== Instructions for the task ==
Rewrite the entries as a numbered list, from the line with "Describe the element at coordinates (911, 108)" up to and including the line with "rectangular graphical component", with any blank lines dropped.

== Materials provided ==
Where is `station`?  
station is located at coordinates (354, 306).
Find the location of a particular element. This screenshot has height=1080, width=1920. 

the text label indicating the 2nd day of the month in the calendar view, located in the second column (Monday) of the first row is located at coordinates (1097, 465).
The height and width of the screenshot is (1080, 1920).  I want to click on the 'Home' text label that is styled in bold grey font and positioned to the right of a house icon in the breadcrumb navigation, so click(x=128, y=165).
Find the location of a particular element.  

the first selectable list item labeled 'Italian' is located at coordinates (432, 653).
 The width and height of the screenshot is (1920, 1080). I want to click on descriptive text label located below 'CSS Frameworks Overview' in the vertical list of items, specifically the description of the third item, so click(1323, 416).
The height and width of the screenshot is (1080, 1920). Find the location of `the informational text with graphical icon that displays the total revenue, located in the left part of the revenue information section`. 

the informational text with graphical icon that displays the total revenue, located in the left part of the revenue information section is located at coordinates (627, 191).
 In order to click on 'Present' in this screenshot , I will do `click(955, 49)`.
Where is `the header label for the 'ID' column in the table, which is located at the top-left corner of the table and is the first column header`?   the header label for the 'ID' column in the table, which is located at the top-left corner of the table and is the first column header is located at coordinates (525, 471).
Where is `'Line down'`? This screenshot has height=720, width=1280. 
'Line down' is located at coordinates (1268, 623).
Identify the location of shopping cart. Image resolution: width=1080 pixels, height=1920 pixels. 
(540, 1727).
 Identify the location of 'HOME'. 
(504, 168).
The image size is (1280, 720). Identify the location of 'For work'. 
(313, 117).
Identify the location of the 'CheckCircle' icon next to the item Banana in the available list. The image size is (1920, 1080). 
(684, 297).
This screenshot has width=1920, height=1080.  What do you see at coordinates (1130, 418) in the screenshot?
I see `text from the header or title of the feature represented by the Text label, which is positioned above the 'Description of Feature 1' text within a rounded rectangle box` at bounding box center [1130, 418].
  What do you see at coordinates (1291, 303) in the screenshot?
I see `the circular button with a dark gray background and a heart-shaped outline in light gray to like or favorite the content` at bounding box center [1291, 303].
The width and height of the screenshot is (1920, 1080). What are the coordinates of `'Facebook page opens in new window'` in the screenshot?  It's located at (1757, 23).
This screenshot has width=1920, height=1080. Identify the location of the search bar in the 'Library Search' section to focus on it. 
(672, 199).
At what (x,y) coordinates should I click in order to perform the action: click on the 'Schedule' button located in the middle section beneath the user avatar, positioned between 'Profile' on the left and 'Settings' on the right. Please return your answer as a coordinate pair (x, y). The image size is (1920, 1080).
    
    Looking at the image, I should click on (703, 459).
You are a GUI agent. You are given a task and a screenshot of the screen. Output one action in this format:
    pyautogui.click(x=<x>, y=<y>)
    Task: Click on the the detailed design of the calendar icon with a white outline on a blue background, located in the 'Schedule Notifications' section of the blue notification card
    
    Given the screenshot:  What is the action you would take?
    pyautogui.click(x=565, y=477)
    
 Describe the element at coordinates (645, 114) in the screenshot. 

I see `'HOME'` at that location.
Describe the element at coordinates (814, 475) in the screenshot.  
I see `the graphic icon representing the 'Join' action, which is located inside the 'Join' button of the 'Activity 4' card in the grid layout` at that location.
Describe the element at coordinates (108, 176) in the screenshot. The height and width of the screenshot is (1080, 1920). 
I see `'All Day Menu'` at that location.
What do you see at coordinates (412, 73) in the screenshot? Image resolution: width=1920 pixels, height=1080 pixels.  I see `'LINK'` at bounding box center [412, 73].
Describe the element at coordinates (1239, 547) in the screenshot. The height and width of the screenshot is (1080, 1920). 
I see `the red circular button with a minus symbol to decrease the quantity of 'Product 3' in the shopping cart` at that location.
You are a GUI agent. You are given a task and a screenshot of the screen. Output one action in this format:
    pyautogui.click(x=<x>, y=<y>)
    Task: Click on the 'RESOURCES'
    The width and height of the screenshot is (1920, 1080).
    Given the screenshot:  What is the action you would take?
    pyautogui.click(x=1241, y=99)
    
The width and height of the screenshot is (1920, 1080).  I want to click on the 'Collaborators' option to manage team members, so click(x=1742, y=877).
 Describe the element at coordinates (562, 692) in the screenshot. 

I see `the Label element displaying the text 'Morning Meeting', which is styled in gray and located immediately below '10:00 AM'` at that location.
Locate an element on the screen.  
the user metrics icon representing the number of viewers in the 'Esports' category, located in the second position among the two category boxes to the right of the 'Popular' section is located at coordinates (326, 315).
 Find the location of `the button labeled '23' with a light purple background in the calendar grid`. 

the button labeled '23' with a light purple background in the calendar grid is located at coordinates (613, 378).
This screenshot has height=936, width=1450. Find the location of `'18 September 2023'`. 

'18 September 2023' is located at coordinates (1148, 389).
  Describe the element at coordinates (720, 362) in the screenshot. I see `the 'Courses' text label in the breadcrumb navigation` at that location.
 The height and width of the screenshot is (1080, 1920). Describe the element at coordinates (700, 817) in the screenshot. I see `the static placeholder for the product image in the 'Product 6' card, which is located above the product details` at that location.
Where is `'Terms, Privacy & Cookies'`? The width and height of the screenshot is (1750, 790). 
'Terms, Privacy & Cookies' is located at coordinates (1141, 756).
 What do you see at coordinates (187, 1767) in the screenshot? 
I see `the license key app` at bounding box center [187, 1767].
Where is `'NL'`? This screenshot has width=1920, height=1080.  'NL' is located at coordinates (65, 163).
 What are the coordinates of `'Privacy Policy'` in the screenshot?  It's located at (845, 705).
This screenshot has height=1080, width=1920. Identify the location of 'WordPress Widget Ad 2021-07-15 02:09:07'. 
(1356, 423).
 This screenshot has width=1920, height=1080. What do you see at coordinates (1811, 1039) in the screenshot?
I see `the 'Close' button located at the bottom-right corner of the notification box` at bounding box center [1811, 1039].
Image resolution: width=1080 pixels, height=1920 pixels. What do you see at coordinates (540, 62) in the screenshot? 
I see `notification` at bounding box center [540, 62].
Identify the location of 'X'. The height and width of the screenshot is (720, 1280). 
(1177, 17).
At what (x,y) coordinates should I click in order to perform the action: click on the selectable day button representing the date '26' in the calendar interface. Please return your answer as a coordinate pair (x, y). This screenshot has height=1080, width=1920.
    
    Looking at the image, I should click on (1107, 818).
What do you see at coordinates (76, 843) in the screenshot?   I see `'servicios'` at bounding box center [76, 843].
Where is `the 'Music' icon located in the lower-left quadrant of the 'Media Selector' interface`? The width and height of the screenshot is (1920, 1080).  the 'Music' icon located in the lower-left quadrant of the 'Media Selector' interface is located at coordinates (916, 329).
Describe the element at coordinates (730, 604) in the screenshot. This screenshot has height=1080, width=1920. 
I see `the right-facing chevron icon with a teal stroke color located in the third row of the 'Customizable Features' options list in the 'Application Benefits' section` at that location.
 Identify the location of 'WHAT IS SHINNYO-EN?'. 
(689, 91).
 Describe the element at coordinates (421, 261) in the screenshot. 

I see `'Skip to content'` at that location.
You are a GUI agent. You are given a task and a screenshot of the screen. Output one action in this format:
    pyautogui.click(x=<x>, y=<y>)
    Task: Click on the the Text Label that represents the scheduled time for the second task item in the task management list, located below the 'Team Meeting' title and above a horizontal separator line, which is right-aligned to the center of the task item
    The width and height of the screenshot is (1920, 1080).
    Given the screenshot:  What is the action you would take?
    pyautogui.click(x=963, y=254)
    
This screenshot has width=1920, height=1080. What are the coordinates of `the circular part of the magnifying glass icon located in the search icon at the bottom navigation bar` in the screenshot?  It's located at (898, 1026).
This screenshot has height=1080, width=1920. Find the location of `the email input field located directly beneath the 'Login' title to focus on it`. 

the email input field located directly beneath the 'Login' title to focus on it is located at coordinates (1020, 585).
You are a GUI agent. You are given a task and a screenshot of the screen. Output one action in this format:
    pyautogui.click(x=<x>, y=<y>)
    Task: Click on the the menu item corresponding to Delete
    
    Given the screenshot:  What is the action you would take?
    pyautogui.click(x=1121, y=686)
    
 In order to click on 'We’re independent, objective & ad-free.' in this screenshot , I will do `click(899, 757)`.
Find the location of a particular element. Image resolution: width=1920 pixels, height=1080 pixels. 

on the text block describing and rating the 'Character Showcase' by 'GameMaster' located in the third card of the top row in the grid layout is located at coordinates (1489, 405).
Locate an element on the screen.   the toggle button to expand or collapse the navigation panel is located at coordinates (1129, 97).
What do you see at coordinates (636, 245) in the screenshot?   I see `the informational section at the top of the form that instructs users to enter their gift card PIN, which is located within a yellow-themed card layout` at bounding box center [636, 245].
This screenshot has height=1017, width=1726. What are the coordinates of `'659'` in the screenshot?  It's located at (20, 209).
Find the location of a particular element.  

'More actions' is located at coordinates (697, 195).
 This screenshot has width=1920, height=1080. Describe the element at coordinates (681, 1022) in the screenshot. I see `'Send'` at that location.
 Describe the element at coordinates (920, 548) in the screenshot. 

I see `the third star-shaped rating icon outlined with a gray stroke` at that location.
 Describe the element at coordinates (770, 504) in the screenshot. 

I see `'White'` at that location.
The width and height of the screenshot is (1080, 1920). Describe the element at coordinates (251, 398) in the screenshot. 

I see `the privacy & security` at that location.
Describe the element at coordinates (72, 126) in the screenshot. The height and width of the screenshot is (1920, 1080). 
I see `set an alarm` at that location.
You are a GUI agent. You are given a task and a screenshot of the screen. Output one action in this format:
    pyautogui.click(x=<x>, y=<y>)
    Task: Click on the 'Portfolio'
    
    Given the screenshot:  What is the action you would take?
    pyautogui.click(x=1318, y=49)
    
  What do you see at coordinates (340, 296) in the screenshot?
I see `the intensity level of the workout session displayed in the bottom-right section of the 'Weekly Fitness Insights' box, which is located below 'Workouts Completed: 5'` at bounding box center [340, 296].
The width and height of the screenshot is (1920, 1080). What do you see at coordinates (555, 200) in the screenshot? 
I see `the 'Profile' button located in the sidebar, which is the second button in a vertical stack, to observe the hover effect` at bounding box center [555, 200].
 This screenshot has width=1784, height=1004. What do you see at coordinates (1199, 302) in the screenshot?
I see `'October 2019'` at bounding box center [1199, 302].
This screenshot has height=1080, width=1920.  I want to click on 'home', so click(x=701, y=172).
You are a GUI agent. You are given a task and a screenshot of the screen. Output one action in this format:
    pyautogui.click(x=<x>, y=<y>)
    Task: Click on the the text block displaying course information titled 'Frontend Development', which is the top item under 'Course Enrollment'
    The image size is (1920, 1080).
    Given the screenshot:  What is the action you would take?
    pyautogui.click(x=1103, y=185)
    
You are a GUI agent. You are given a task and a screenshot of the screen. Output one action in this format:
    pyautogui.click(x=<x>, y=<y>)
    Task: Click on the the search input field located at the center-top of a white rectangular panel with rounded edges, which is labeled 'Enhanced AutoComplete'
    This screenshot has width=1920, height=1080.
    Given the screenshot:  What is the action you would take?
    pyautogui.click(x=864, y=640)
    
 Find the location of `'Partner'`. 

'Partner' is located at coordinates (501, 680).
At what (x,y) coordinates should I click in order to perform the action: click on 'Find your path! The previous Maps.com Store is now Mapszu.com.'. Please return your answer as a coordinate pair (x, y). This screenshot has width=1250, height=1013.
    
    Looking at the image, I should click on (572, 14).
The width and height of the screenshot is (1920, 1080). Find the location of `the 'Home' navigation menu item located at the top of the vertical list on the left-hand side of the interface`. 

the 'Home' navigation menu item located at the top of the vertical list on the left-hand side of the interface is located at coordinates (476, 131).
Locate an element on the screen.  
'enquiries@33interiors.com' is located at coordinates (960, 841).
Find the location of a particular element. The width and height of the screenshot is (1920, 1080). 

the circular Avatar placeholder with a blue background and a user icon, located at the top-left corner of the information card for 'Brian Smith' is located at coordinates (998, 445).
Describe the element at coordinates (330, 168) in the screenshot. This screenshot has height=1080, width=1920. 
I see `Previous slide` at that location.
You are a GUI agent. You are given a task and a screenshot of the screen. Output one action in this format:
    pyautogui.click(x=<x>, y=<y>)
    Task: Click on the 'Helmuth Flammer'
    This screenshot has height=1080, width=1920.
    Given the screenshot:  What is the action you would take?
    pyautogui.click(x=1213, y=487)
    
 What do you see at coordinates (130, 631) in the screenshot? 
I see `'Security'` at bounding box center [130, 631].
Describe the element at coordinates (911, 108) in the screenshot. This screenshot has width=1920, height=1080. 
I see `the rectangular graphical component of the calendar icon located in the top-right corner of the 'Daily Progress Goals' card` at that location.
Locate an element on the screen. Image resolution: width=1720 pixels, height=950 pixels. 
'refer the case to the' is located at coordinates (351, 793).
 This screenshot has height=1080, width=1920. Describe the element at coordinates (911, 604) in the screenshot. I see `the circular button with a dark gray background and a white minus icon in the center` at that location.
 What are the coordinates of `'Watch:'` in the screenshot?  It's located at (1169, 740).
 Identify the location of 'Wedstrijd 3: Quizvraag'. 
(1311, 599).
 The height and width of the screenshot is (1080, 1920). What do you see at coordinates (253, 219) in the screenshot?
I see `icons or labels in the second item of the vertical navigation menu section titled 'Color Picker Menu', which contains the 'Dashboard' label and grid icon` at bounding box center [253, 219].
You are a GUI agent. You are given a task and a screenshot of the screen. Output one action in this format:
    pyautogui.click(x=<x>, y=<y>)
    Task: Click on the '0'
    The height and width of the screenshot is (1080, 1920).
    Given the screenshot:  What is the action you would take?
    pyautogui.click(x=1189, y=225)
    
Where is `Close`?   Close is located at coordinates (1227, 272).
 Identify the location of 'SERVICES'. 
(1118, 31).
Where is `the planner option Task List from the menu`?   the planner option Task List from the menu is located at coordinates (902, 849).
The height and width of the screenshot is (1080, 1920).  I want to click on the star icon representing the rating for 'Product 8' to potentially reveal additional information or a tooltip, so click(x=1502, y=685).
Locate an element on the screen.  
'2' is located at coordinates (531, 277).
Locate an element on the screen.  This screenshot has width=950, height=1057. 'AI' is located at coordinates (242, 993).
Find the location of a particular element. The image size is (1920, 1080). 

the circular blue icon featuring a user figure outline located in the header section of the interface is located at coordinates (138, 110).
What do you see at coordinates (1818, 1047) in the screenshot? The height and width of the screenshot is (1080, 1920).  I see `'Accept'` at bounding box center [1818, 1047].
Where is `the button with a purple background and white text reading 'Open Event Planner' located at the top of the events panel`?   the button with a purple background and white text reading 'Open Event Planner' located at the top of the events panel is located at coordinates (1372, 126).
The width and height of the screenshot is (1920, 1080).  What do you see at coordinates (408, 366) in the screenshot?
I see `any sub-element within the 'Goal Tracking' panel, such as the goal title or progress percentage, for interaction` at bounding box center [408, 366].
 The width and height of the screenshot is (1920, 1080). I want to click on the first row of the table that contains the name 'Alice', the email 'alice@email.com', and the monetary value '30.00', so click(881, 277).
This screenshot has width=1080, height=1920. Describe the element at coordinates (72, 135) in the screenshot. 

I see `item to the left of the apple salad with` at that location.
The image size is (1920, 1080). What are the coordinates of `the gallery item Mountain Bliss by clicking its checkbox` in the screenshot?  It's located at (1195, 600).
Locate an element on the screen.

== Solution to this task ==
1. Describe the element at coordinates (911, 108) in the screenshot. This screenshot has width=1920, height=1080. 
2. I see `the rectangular graphical component of the calendar icon located in the top-right corner of the 'Daily Progress Goals' card` at that location.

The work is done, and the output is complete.